Primeiramente, eu diria, minha história é mais extensa do que eu poderia descrever aqui. Sempre haverá uma brecha, um espaço vazio para mais algumas palavras. Eu me lembro bem da minha infância, na verdade eu me lembro do meu primeiro dia de vida, achava que isso não era possível até ver um programa de televisão sobre memórias e traumas.
Nascer é um trauma.
Lembro-me das luzes no teto do hospital e de enxergar tudo de maneira embaçada, como me lembro dos meus gostos estranhos quando ainda possuía pouco (ou quase nenhum) discernimento. Diferente das outras crianças que gostavam de ouvir histórias infantis na TV Cultura, eu preferia histórias sobre assombrações, demônios e lobisomens contadas pela minha avó. Casinhas, sol, flores e um morro gramado não eram nem de perto meus alvos artísticos, eu gostava mais de esqueletos e cemitérios os quais eram basicamente a composição de meus desenhos.
Quando criança eu queria ter sido um cientista ou escritor. Meu desejo era ficar mexendo com frascos coloridos, misturando formulas, inventando remédios ou debruçado em cima de um monte de folhas, colocando as mais absurdas ideias para fora. Não imaginava que o absurdo iria se tornar parte da minha vida.
A minha doença, como sempre e com todo mundo, passou despercebida durante quase toda minha vida e só obteve a atenção necessária quando finalmente eu comecei a ceder.
Na escola, nunca fui dos melhores alunos e as matérias que mais me atraiam eram história e literatura. As outras disciplinas eu banalizava, assim como quaisquer outras coisas em minha vida que eu julgava trivial.

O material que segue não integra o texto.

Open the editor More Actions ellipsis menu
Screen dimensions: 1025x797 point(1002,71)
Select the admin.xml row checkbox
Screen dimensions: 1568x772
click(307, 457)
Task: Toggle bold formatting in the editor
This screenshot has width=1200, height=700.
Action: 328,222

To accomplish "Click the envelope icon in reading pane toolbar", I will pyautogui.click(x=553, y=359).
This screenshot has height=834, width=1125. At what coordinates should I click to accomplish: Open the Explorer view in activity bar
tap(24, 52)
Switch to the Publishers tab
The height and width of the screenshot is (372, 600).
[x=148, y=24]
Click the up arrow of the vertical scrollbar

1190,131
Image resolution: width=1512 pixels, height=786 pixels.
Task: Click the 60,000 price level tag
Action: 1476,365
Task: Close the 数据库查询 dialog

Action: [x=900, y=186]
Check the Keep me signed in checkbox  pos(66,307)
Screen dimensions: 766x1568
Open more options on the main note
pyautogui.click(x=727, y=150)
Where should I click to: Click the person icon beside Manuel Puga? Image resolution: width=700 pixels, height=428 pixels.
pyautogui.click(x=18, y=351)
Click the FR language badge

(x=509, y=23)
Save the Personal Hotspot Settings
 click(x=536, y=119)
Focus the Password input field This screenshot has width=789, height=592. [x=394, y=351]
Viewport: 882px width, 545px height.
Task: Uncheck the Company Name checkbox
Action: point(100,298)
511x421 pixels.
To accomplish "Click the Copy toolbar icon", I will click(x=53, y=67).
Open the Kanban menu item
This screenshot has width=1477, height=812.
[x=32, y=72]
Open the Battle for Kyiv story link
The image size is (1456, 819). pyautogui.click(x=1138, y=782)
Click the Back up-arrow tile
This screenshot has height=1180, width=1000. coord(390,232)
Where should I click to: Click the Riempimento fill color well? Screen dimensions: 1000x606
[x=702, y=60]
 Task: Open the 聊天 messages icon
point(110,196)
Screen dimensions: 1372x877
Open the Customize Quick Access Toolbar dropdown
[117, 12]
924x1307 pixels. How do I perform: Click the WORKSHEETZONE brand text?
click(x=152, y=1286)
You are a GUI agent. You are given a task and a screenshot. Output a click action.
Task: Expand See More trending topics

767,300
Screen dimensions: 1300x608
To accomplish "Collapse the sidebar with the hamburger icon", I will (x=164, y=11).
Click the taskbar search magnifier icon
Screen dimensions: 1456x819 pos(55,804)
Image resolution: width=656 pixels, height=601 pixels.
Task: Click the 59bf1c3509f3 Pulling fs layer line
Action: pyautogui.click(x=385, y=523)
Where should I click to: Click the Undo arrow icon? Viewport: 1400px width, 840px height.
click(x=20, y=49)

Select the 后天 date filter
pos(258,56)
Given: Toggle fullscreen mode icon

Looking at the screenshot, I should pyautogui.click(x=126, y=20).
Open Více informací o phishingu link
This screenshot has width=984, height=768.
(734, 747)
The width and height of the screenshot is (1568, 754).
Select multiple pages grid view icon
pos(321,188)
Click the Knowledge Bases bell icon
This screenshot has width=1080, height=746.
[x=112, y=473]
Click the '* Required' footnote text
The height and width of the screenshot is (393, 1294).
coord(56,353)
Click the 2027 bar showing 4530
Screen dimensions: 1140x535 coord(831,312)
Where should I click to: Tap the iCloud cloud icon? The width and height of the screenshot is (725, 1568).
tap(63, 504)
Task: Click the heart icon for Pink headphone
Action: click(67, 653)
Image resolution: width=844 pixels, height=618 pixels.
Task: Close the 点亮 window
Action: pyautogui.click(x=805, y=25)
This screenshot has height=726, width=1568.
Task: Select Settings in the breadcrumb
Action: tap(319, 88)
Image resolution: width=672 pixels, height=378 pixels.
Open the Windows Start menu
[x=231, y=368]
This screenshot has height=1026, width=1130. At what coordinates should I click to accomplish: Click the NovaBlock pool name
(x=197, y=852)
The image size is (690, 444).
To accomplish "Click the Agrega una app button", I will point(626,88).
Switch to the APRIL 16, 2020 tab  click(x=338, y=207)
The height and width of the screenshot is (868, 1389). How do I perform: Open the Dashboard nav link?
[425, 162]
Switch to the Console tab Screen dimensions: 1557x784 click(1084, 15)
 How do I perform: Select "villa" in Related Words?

Então, como um fantasma, ela apareceu quando eu menos esperava. Começou leve, como uma brisa. Eu a ignorava, apesar de sentir pouco entusiasmado com a vida. Eu a descreveria como aquela preguiça de domingo – qual adolescente não é preguiçoso? Entretanto, a fadiga era permanente, por dias, semanas e às vezes, até meses.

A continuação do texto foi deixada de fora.